Kacha (कच) is a sage featured in Hindu mythology. He is the son of Brihaspati and Tara. The narrative of Kacha is mentioned in the Mahābhārata, the Matsya Purana and the Agni Purana. He is known for learning Mṛtasañjīvanī vidyā mantra (a hymn for reviving the dead) from his guru Shukra. However, he is unable to revive devas due to the curse of Shukra's daughter, Devayani.

== Legend ==
Kacha is described to be the handsome son of Brihaspati. He is sent by the devas to Shukra's ashrama (spiritual hermitage) to learn about the Mṛtasañjīvanī vidyā mantra, the knowledge that allows one to restore life after death. Shukra accepts him as his disciple, and the latter accepts the task of offering him a thousand years of service.
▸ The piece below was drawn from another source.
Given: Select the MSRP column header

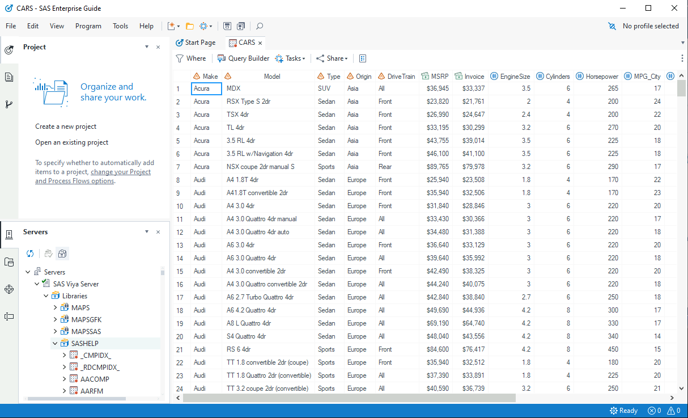Looking at the screenshot, I should click(439, 77).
Devayani is infatuated by the youth, and the two become an inseparable couple. The asuras, however, are suspicious of Kacha's intentions, guessing correctly that he wished to know the secret of the life-restoring mantra. They murder him on two different occasions: They kill him when he is deep within the forest and feed him to the wolves, and pound his body to paste, mixing it with seawater. On both occasions, upon the insistent pleas of his daughter, Kacha is restored to life with the knowledge of the Sañjīvanī by Shukra. In their third attempt, the asuras burn the body of Kacha, mix it with ashes and wine, offer it to Shukra to drink. When dusk falls, and Shukra observes that his disciple has not yet arrived, he deduces that the latter is in his belly. Finding himself in a dilemma, the acharya teaches Kacha the Mṛtasañjīvanī mantra, and when the disciple bursts out of Shukra's belly, killing him, he revives his acharya by chanting the mantra. His objective achieved, he stays under the tutelage of Shukra until his education is completed.
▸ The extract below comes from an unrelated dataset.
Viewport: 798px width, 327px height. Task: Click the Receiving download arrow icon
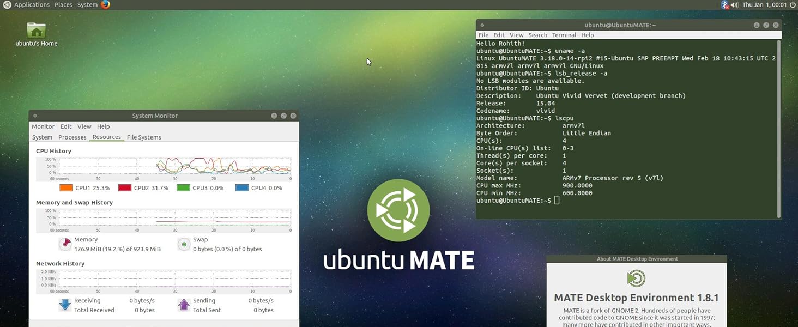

His education complete, Kacha takes his leave from Devayani and her father, and starts to journey back to Devaloka. Devayani follows him for a long distance, and requests that he marry her. Kacha reveals to her that Shukra had told him that since he had emerged from the acharya's belly, he is deemed to be his son, and that made Devayani his sister. Furious at his rejection, Devayani curses him that he would be unable to employ the art of the life-reviving mantra himself. Kacha, in turn, curses her that none of the sons of sages would marry her. After the incident, they parted ways, and never met again.